80代の家主さんからは、永年技とされた樵のお話や古民家での暮らしを聞きながら参加者らと交流いたします。

初めての丹生川地区

真っ青な空が広がる中、快晴のもと、お手入れお助け隊活動開始です。空気が澄んでいてそれだけで大変気持ちが良く、これからみんなで過ごす時間が大変楽しみに感じられます。今回横浜から、このためだけに飛騨に来てくださった外国人の参加者の方も、飛騨に残る古民家の意匠や建築技法に大変興味があるようで、カメラ片手に興味深そうに写真をおさめています。

外はポカポカ陽気ですが、4月とは言え、家の中に入るとまだ肌寒かったりもしますが、参加者の皆さん、やる気まんまんです。家主さんのご好意でお湯を使わせていただき、水拭き用の雑巾を持つ手にも力が入ります。家主さんの意向で、「ざしきを元の姿に戻したい」ということでしたので、ざしき一面に敷かれた畳をみんなで全部はがして、板床に戻しました。家本来の美しさが益々際立ちます。

水拭き用の雑巾がみるみる長年の埃や汚れをぬぐっていき、家が呼吸をし始めるのを感じられます。皆さん、だんだん口数が減っていきます。何度も何度も雑巾を洗い直し、幾度も幾度も拭き上げた板床、柱、梁、板戸は、次に米ぬかや荏の油で磨き上げられるのを今か今かと待ちわびているかのようです。大黒柱などの大事な柱は、胡桃の実を使って磨いていきます。胡桃を割って中の実を出す作業自体、経験者は少なく、これだけとっても大変おもしろい経験になるのではないでしょうか。
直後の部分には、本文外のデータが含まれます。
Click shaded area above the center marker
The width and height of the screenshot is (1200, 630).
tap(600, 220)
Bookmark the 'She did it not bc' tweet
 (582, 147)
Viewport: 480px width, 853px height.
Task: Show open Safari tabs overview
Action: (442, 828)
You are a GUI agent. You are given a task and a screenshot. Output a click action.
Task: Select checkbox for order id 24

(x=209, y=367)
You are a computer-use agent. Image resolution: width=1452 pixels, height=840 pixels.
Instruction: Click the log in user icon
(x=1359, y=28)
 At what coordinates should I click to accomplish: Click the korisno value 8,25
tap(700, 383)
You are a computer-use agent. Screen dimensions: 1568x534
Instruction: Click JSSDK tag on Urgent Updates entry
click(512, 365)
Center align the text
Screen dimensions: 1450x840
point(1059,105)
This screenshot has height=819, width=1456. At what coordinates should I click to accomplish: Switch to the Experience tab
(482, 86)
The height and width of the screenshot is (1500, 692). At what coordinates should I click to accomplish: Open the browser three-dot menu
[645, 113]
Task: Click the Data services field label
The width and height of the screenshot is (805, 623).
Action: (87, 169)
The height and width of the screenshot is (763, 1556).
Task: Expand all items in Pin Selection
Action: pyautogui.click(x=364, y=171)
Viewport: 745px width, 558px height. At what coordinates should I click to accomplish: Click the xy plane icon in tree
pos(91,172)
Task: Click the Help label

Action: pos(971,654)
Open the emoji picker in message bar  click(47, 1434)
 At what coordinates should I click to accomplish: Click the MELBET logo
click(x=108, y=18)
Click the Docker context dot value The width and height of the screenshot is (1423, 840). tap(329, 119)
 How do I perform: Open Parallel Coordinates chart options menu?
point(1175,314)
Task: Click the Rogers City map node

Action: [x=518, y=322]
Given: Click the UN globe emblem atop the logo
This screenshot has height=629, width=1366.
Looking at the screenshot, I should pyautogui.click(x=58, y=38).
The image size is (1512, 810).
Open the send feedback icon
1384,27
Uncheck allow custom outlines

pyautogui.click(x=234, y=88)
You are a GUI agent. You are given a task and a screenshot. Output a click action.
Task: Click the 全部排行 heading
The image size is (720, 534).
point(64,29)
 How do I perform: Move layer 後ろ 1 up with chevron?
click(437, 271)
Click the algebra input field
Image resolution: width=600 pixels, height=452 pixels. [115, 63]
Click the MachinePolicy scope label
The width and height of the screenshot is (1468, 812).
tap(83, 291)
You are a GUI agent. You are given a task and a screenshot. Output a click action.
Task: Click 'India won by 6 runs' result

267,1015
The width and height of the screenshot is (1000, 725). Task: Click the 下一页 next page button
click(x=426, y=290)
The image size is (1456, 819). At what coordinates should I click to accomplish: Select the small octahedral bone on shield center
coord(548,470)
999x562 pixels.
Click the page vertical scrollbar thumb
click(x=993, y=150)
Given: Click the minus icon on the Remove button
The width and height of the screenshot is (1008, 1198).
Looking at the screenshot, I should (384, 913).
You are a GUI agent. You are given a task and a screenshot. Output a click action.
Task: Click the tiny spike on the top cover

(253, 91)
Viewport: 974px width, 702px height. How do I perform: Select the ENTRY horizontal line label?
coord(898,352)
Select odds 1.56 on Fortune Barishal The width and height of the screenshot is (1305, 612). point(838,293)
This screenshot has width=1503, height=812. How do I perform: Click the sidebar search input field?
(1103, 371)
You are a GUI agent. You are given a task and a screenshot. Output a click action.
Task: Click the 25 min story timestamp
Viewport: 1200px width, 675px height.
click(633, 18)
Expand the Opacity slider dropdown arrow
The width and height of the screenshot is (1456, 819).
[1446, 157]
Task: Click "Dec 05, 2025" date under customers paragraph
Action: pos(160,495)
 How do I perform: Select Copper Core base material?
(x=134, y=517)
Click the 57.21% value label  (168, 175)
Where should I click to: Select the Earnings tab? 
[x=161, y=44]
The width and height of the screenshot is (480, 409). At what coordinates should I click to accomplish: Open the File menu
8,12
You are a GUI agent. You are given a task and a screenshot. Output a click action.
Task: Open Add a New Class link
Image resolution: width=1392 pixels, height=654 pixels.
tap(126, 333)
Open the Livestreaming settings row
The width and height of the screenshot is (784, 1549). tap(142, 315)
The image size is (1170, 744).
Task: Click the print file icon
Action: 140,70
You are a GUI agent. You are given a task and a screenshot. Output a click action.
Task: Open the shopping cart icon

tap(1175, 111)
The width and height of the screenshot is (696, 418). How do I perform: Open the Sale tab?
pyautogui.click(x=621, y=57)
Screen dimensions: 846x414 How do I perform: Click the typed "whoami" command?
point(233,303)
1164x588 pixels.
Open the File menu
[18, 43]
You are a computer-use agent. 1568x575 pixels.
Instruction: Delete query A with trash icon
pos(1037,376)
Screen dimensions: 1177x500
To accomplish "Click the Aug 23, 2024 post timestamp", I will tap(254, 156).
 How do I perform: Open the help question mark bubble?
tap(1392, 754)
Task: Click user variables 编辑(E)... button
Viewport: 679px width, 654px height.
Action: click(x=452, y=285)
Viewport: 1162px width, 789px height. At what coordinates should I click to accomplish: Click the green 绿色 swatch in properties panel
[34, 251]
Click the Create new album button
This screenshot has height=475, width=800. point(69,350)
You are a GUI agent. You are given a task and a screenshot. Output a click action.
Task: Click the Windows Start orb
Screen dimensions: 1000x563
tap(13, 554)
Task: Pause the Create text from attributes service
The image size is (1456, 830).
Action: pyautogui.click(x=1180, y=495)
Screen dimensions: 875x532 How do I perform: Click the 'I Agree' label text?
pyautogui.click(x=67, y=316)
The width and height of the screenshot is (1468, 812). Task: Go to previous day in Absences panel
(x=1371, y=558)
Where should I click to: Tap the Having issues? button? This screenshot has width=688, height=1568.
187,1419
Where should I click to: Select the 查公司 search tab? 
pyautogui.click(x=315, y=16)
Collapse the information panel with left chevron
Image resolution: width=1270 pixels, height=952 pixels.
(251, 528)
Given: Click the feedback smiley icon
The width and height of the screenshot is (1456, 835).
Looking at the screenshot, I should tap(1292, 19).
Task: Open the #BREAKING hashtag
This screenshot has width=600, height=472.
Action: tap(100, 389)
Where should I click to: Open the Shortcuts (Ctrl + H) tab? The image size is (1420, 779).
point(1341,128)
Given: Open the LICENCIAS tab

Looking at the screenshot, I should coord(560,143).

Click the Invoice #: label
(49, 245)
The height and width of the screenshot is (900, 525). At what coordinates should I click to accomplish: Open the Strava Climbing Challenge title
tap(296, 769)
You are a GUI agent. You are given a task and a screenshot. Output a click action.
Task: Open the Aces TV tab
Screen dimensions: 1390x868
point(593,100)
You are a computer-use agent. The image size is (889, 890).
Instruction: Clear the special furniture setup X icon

私達の仕事ぶりに一念発起されたのか、家主さんもジッとしておりません。みんなの気持ちはひとつ、「家を生き返らせる」時間があっという間に過ぎていきます。

ピカピカになった板床は、今度は逆にほんの少しの塵でも目立ってしまい、参加者の中には「塵ひとつ許さないぞ」と、徹底的に磨き続けてくださる方もいました。はがしたざしきの畳も、この日は日干しするのにもってこいの天気でしたので、春の陽気の中、とても気持ちよさそうに見えました。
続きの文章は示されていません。